Real estate agents say the NBN has become a “selling point” in NBN-activated areas, with some buyers even requesting specific details around the technology type.
Home buyers inspecting properties are already showing a keen interest in whether or not the National Broadband Network (NBN) has been activated, a Four Corners report that aired on Monday night revealed.
Ray White’s head of operations Stephen Dullens told The New Daily that questions about the NBN were becoming “increasingly common”.
Surveying four of its largest offices in Victoria – Cheltenham, Werribee, Craigieburn and Ferntree Gully – Mr Dullens said its real estate agents found that if a property had the NBN, it was a “big tick” in the minds of potential buyers.
“NBN is definitely a big thing when it comes to younger buyers in the 20 to 35-year-old age bracket,” he said.
“It is a very common question from potential tenants in the rental market.
“It’s absolutely a selling point, and Ray White have begun using the NBN in its advertising for that reason. We’ve found that the community sees value in that.”
If there was a choice between two similar houses – one with the NBN and one without – buyers would “definitely prefer” having the NBN, he said.

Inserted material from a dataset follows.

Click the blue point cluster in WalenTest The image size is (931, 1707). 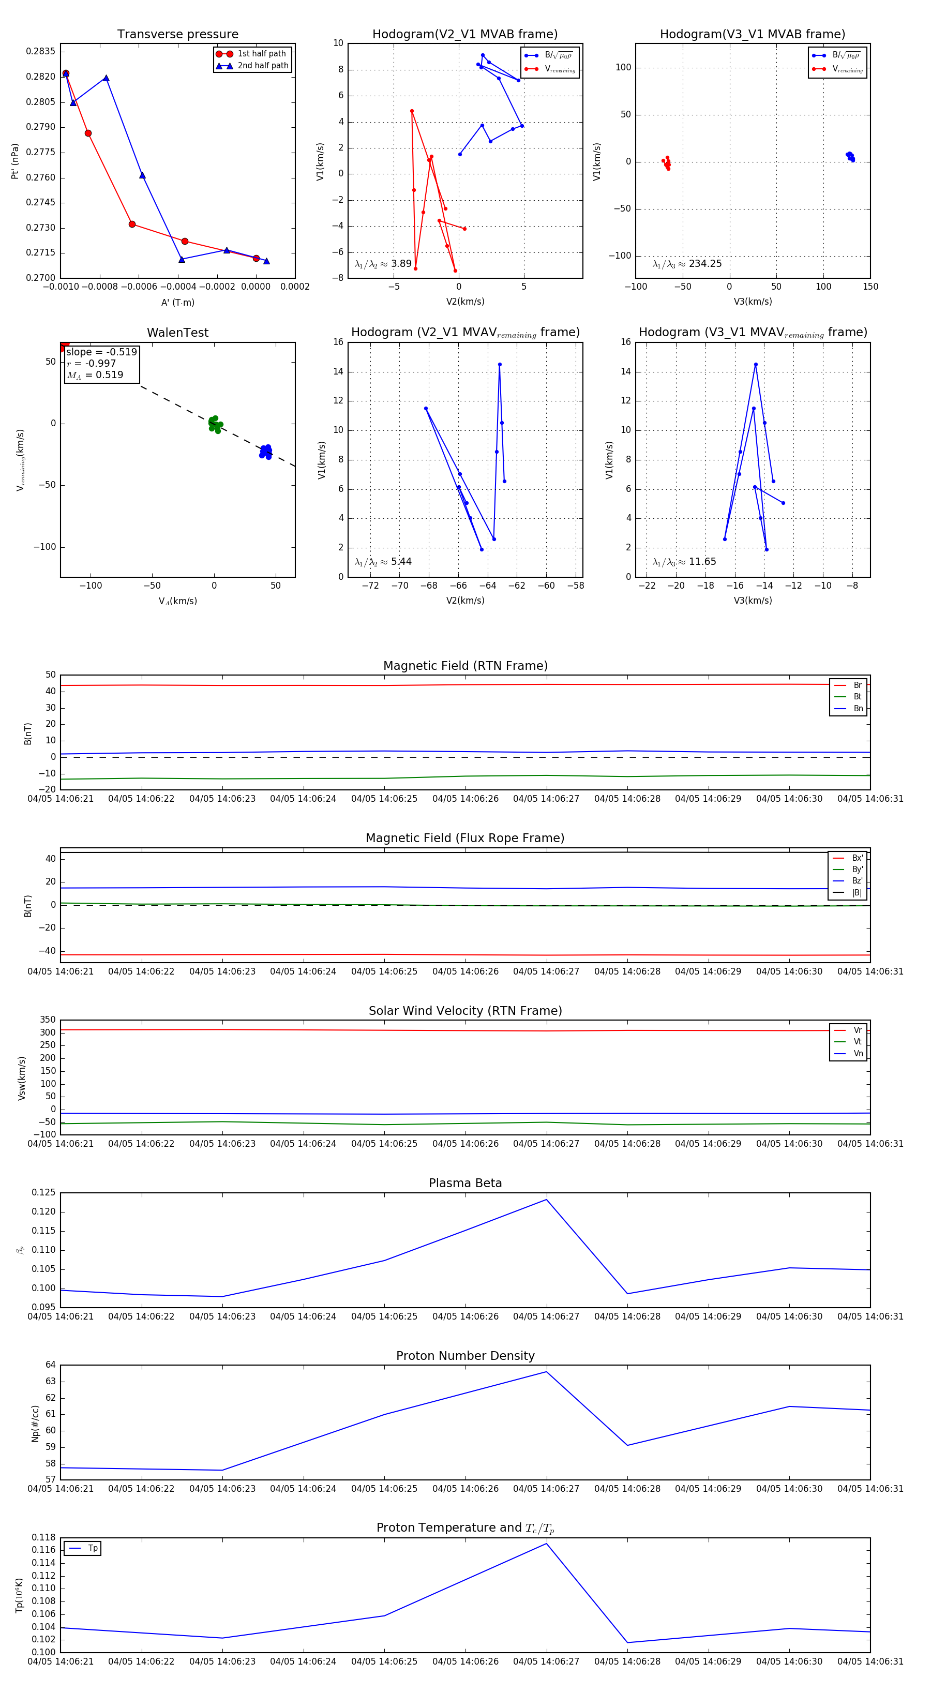pyautogui.click(x=266, y=452)
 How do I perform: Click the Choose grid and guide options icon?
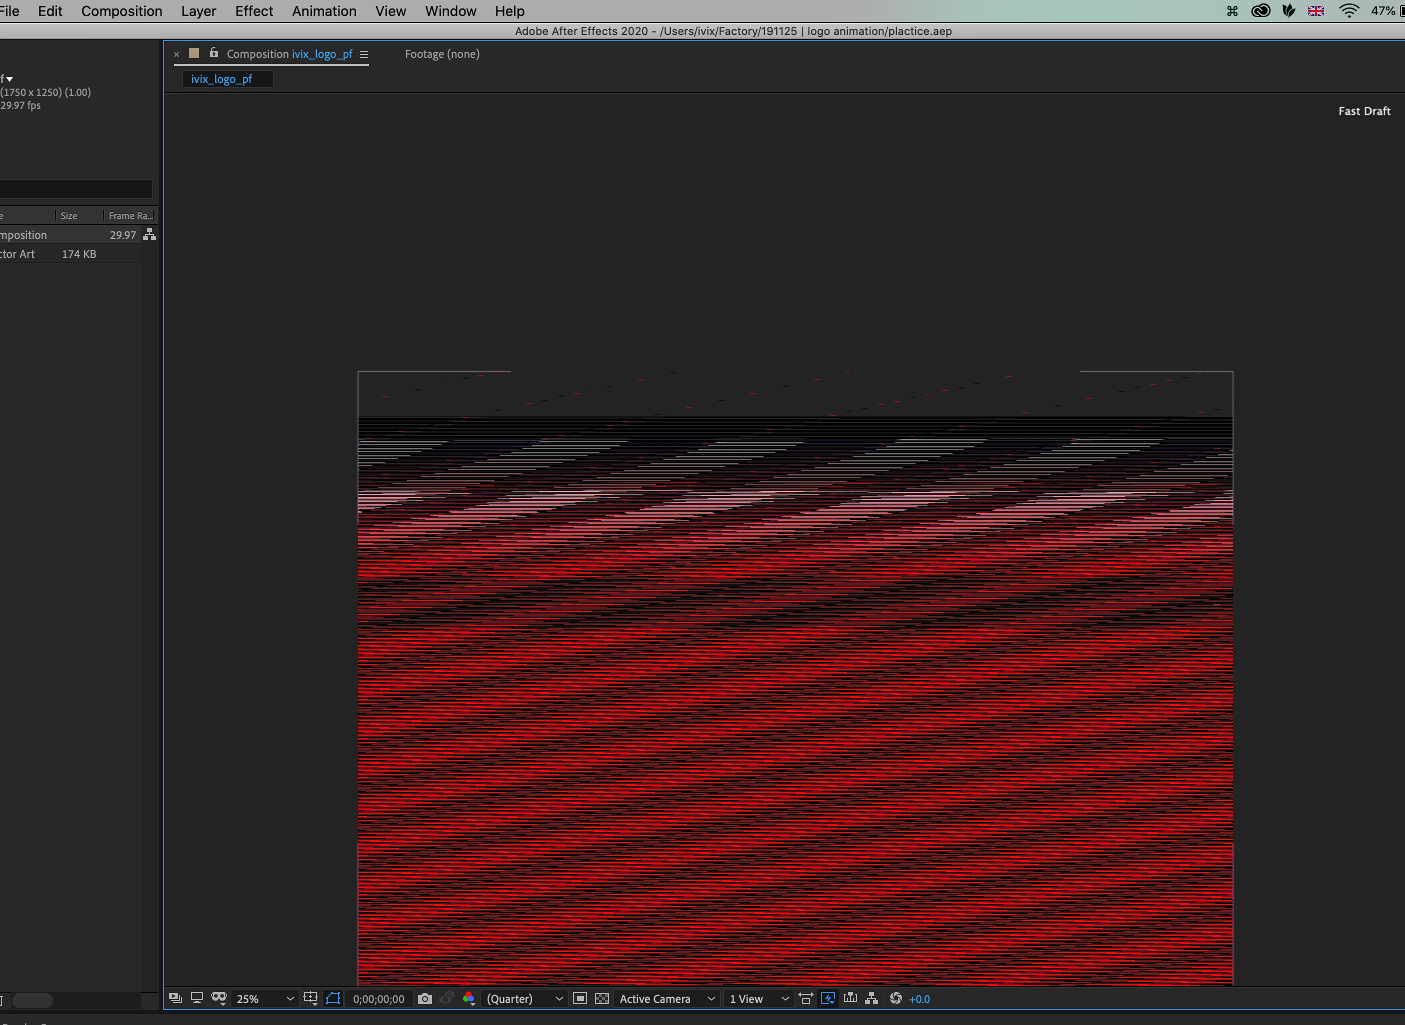click(x=310, y=998)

But for other potential buyers or renters, the NBN has become a point of interest for a different reason.
“NBN is a selling point but not because we all want the NBN but because there can be connection problems,” Sydney-based IT advisor Alec Wettenhall told The New Daily.
“Especially if the installation of the NBN at the building you are about to rent, or buy, has been ‘put off’.”
Dubbo, NSW, real estate agent Richard Tegart told ABC’s Four Corners that as well as queries about whether the NBN is connected, increasingly this question was being followed by: “Is it connected to fibre-to-the-premises (FTTP) or is it fibre-to-the-node (FTTN)?”.
“It’s interesting that most consumers or buyers are certainly aware of what they want with internet connections,” he said.
Preliminary research from the NHMRC Centre for Research Excellence in the Social Determinants of Health Equity also found that Australia’s most affluent suburbs were more often gaining access to superior fibre technologies compared to areas of socio-economic disadvantage.
Experts flagged concerns that if such a trend was to persist, it could lead to a “digital divide”.
Earlier this year, a local council area near Coffs Harbour, Bellingen Shire (NSW), negotiated directly with NBN Co to secure superior fibre connections.
It argued that the inferior FTTN could adversely affect property prices and was “not a long-term, technologically sustainable option”.
However, Australian property valuers indicated to The New Daily that any foreseen impacts of the NBN on the housing market are yet to be realised.
Jay Kim, a certified practising residential property valuer in Melbourne, said that when formulating a valuation report, he notes an NBN activation as a feature of the property.
“I’m sure NBN would likely have value but this would depend on a case-by-case basis,” he told The New Daily.
“NBN is a plus, but it’s not yet a huge contributing factor when it comes to valuation.
“Maybe down the track when internet usage expands, and as people’s lifestyles become more integrated with new technology, such as virtual reality, it might be one of the key factors; especially for younger buyers.”
Mars Njoo, the director of property valuation service Cushman and Wakefield, said it was not a case of “one size fits all”.
“I don’t think there is a blanket, general rule to suggest that if a house has the NBN, then it means it has a higher value,” he told The New Daily.
“Residential and commercial property valuation boils down to comparable evidence, including sales and rental prices.
“It is very difficult to substantiate a buyer’s preparedness to pay a percentage premium for the NBN and painstaking further research would be required to determine what this means for property values.”